Şimdiye kadar çok iyi: burada militan deliliğe dair bir işaret yok, tıpkı ADL’den bunca yıldır duyduğumuz beylik laflara benziyor ve bu kişilerin ortalama sıradan Yahudi liberaller olduğuna dair mesajı alamadıysanız, işte size daha fazla teminat:
"Biz kategorik olarak din temelinde bağnazlığa yönelimleri reddediyor ve bu önerilen İslam Merkezine muhalefetleri böyle bir bağnazlığın tezahürü olanlar kişileri kınıyoruz. Ancak ... "
Aha, işte geliyor:
"Dünya Ticaret Merkezi çevresinde anlaşılır güçlü tutkular ve keskin hassasiyetler var. Biz orada milletimizin yaşamış olduğu trajediye hep duyarlı olduk, acıyı hepimiz hâlâ hissediyoruz - ve özellikle 11 Eylül 2001’de öldürülen kişilerin ailelerinin ve dostlarının acısını. "

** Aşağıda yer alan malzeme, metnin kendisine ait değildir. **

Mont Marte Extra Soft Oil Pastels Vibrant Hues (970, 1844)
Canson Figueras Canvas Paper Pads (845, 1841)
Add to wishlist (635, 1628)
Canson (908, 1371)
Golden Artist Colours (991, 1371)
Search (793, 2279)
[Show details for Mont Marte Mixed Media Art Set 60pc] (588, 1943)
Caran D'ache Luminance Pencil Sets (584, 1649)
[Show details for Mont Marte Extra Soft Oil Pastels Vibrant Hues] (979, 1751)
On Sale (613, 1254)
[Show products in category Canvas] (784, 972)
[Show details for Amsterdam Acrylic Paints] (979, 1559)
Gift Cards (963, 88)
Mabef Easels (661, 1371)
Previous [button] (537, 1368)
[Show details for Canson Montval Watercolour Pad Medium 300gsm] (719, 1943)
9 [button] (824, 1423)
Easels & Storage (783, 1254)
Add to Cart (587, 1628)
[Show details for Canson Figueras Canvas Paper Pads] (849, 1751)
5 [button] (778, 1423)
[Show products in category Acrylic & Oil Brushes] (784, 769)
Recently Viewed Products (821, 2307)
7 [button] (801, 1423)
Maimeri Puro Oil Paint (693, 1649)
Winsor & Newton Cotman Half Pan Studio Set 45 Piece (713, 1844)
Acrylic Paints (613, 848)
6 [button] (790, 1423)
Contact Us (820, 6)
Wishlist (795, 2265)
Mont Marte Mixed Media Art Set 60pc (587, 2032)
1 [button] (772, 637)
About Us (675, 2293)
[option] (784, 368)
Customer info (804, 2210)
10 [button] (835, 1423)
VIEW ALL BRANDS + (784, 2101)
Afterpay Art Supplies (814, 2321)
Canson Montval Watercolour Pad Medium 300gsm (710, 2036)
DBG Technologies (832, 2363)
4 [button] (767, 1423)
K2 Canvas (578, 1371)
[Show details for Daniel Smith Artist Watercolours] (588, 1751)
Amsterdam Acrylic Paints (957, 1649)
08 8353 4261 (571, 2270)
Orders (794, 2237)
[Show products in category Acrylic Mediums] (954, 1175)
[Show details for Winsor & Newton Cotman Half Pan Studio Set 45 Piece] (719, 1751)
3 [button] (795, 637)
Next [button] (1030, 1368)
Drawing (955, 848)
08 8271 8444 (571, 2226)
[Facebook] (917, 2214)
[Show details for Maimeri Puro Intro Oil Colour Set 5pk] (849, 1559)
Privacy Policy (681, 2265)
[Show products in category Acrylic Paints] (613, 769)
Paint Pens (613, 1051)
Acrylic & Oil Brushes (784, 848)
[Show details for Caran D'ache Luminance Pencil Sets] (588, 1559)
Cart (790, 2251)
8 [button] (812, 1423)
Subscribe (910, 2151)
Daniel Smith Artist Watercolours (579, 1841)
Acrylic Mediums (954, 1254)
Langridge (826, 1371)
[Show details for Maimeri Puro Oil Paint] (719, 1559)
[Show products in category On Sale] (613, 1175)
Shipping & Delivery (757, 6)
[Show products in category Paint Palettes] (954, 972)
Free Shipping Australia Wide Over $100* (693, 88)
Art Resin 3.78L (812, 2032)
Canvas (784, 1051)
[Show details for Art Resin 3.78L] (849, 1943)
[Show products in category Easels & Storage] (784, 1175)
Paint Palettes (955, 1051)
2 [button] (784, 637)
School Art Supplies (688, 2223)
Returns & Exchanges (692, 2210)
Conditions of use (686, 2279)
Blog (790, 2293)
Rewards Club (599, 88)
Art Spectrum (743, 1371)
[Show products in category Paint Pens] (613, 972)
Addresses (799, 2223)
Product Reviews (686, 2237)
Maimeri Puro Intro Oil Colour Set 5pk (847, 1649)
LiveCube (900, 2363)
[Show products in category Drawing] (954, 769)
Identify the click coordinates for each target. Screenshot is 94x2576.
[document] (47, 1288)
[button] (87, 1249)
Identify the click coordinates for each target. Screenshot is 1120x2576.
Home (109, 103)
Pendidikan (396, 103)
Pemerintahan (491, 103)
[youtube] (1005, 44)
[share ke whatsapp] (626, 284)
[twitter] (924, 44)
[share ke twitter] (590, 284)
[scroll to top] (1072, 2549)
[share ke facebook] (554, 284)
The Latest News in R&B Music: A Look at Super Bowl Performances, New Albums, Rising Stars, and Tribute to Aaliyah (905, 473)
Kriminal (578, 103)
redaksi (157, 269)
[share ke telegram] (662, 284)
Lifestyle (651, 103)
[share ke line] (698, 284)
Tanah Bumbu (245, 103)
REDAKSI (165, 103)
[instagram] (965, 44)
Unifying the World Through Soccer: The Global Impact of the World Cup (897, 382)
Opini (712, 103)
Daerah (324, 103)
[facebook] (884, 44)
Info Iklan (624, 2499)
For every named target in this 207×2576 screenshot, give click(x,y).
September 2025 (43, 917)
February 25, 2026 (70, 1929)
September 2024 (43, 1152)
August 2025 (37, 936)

Dünya Ticaret Merkezi’ne saldırıp onu yıkan İslam değil de dini kanlı ihtirasları için bir kılıf olarak kullanan fanatiklerin oluşturduğu marjinal bir grup olduğu için, ADL’nin burada kastettiği şey, İslam’la ilgili herşeyden nefret eden İslamofobiklerin "güçlü tutkuları"dır - Neden o zavallı hassas ruhlar ve onların duyguları hüzün verici şekilde incinmiş olaki? Dünyanın En büyük dinlerinden birini 9/11’de 3000 kişiyi öldürmüş bir avuç cani ve soyguncuyla bir tutan kimselerin “keskin hassasiyetlerinin” aslında hesaba katılması gerekmez mi? Peki ya, 1967’de Amerikan gemisi USS Liberty’nin İsrail savaş uçakları tarafından bombalanmasının -34 ABD görevlisi katledildi- peşinden Arlington Ulusal Mezarlığının iki mil menzilindeki tüm sinegogların yasaklanması için yürütülen kampanyaya ne demeli? ADL nasıl tepki verirdi buna?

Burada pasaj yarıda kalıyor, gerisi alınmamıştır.